▶ **PROBLEM A**:
Copy, word for word, the part of the post about watching Sunak announce the election that opens with the words containing "By the time" and closes with "and Steve Bray.".
▶ **PROBLEM B**:
List every person named in the post about watching Sunak announce the election, in the order they first appear.

▶ **SOURCE**:
"""

I watched Sunak announce the election: Here’s how it went


Sometimes you get very, very lucky in life. You’re at the right place at the right time to witness something massive. Usually for me it’s being in the right place to find out my train has been delayed, but today was something slightly different. I was lucky enough to see the Prime Minister announce the most awaited election in my lifetime. Even more so than the last one!

I had just arrived back in the country from a holiday to Germany when I got a text from a friend warning me of election rumours. Rishi Sunak, our current Prime Minister (as of May ’24), would finally announce the election. Since the days of Johnson, and then the days of Truss, and then finally the days of Sunak, the British public have all desperately clamoured for a general election. There’s only so much of an unelected government we can all take, after all.

By the time I’d left Stansted it became clear that something serious was going to happen. I had a few hours between my train from the airport and the train home, and I was going to spend the day in central London anyway. So why not spend it with our beloved PM and some of his favourite people – the press, and Steve Bray.

"""

▶ **GIVEN ENTRIES**:
"""

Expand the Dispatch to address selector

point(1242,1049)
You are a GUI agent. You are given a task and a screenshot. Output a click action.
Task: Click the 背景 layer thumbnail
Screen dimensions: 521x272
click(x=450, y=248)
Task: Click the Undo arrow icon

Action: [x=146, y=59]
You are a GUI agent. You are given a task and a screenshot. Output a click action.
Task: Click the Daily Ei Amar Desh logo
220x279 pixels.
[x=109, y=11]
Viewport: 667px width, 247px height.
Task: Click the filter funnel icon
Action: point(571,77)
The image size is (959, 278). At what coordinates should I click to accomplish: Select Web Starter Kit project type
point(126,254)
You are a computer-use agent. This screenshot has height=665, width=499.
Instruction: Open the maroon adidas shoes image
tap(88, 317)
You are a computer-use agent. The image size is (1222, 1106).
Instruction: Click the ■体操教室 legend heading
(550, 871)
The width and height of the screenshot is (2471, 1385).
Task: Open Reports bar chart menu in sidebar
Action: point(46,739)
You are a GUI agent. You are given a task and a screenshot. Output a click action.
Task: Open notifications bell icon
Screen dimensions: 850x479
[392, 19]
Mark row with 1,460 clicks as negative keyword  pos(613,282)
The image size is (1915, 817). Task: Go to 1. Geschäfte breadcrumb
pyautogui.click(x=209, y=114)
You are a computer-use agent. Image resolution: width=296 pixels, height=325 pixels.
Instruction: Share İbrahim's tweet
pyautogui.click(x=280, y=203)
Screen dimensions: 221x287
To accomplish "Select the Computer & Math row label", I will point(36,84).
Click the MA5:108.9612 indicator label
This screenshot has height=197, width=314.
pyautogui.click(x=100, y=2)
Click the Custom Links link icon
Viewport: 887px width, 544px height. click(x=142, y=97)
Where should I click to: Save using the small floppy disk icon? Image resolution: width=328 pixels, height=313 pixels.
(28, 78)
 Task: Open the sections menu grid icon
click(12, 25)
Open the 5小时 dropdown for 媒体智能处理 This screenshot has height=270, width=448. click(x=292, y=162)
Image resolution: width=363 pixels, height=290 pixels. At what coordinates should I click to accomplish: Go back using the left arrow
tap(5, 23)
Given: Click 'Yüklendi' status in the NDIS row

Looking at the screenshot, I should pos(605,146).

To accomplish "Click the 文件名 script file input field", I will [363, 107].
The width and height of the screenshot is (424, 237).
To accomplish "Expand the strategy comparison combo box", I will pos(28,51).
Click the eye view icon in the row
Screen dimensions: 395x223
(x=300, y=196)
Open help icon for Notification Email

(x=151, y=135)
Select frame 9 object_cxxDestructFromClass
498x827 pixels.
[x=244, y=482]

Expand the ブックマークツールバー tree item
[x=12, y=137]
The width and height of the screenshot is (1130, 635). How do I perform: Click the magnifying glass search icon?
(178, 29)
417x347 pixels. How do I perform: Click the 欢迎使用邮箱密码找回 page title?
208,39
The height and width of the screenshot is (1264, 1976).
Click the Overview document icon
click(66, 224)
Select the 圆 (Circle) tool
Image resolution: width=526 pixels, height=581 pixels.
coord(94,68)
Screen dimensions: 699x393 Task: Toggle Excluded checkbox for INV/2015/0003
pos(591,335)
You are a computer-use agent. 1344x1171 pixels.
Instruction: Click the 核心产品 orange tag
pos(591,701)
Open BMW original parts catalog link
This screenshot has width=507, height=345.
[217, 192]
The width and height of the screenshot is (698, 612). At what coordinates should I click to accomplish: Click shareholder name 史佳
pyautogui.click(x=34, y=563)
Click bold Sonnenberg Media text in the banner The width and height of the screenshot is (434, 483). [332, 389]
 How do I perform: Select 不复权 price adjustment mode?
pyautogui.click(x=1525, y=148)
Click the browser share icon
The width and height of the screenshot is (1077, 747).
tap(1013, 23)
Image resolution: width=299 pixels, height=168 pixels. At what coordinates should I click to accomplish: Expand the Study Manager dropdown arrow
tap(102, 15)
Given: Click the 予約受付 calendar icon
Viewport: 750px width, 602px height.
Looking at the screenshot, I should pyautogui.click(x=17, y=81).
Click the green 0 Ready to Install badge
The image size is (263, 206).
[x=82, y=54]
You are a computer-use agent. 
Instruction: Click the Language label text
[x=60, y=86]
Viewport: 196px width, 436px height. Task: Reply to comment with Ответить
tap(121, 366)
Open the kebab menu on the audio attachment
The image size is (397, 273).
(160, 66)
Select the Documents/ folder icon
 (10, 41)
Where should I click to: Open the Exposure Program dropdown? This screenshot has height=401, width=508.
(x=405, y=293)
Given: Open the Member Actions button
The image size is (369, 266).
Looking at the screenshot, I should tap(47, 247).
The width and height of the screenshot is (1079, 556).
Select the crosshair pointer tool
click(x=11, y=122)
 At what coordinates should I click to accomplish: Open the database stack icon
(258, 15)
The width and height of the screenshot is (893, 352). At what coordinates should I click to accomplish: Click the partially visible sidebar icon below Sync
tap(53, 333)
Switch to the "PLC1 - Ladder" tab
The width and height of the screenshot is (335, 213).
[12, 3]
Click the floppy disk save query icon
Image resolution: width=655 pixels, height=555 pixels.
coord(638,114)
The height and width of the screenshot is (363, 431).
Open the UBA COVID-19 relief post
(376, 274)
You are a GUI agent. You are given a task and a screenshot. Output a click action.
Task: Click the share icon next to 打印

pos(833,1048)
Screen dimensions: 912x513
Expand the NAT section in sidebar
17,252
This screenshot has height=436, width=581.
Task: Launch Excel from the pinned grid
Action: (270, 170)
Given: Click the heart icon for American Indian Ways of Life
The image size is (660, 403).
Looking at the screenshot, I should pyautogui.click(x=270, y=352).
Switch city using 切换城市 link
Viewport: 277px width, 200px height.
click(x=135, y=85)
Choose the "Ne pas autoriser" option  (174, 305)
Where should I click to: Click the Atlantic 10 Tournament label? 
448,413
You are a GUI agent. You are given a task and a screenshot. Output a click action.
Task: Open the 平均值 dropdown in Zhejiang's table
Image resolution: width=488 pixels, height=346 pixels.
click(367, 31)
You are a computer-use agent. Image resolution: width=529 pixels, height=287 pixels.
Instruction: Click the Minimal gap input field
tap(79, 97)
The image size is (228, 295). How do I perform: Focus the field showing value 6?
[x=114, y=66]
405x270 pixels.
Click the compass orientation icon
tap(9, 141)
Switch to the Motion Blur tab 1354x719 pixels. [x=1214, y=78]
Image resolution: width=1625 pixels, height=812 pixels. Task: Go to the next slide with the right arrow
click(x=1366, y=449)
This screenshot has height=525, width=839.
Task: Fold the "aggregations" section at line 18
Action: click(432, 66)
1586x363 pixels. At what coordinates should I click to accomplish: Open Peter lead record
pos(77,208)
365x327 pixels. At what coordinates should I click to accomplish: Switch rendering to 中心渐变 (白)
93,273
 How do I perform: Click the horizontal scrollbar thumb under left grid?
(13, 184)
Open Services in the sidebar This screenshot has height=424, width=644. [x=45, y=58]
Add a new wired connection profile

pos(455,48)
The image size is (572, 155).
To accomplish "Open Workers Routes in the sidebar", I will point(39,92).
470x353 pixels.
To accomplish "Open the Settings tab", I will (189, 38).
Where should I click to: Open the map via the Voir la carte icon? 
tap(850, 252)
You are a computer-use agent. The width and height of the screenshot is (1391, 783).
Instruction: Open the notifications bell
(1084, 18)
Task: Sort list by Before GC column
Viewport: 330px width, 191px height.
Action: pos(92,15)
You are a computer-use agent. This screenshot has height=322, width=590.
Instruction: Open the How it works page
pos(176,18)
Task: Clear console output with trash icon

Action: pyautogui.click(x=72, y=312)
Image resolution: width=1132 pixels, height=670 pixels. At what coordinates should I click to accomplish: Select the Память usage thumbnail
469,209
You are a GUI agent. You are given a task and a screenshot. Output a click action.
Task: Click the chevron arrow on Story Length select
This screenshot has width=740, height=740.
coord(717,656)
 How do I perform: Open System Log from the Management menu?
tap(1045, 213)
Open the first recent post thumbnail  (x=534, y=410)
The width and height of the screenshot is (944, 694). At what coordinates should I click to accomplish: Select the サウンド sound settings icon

"""

▶ **RESULT A**:
By the time I’d left Stansted it became clear that something serious was going to happen. I had a few hours between my train from the airport and the train home, and I was going to spend the day in central London anyway. So why not spend it with our beloved PM and some of his favourite people – the press, and Steve Bray.

▶ **RESULT B**:
Rishi Sunak, Johnson, Truss, Steve Bray